1) Parallax scrolling gets more intuitive

Scrolling web pages can be annoying. Many people who use the computer frequently use a mouse wheel or shortcut keys to scroll, but generally, most people use the scroll button on the side of the page. This cuts down on the user experience; who wants to spend time looking for a scroll bar and then find the exact position it needs to be to read the content? The advent of mobile phones has brought us scrolling with our thumbs, which is now carrying over into website development. New sites will be built to make scrolling with a simple gesture much easier, instead of having to click all over the site.

This is already evident in parallax scroll sites. There are fewer buttons, and the buttons that are there are bigger and easier to click. We’ll start seeing those annoying slideshows of content morph into one, parallax scrolling list. This example of parallax scrolling at Madwell is a striking showcase of images and usability. Scrolling is engaged by moving and static images, and buttons are easy to find and click. The slow scrolling action lends depth and interest to the site.

2) Seeing ghosts

Ghost buttons are all the rage right now – and for good reason. They’re transparent and don’t clutter the image behind. They immerse users in the experience of the website instead of distracting them with loud, obnoxious buttons screaming to be clicked.

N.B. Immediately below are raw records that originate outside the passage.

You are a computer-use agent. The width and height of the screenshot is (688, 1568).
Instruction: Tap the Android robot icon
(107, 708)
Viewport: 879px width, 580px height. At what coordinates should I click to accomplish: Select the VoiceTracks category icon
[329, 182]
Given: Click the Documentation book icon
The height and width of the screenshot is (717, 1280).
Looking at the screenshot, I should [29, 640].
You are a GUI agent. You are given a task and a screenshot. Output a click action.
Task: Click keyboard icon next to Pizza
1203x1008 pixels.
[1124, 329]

These see-through buttons are outlined with a simple line, which can be catered to fit the design aesthetic. In this way, they’re not just a button on the page, but rather a component which fits the design and even complements it. They add an element of refinement to your layout, and work particularly well with flat design.

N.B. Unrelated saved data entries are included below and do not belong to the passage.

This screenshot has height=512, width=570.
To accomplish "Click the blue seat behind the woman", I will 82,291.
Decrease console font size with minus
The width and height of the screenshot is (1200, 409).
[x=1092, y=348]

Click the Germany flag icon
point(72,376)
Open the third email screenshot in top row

In a virtual landscape that focuses on simplicity and user experience, ghost buttons are a no-brainer. This example over at turing.io shows how ghost buttons allow the images on the page to step forward. The button is seamless and understated, letting users focus on the more important aspects of the page.

3) Grid design

Our society has virtually mastered the digital age. Kids are growing up using their mobile phones for everything, thousands of people shop online on a daily basis, and websites are the new go-to resource for research. Unfortunately, this has led to a decrease in patience. Web users don’t have the patience to wait around for a slow website. Furthermore, they don’t want to have to go rummaging through a site to find out about a brand. Browsers want to be able to understand a website quickly, from load speeds to aesthetics. As web developers know, one of the best ways to achieve this is through a visual narrative that’s intuitive and to the point.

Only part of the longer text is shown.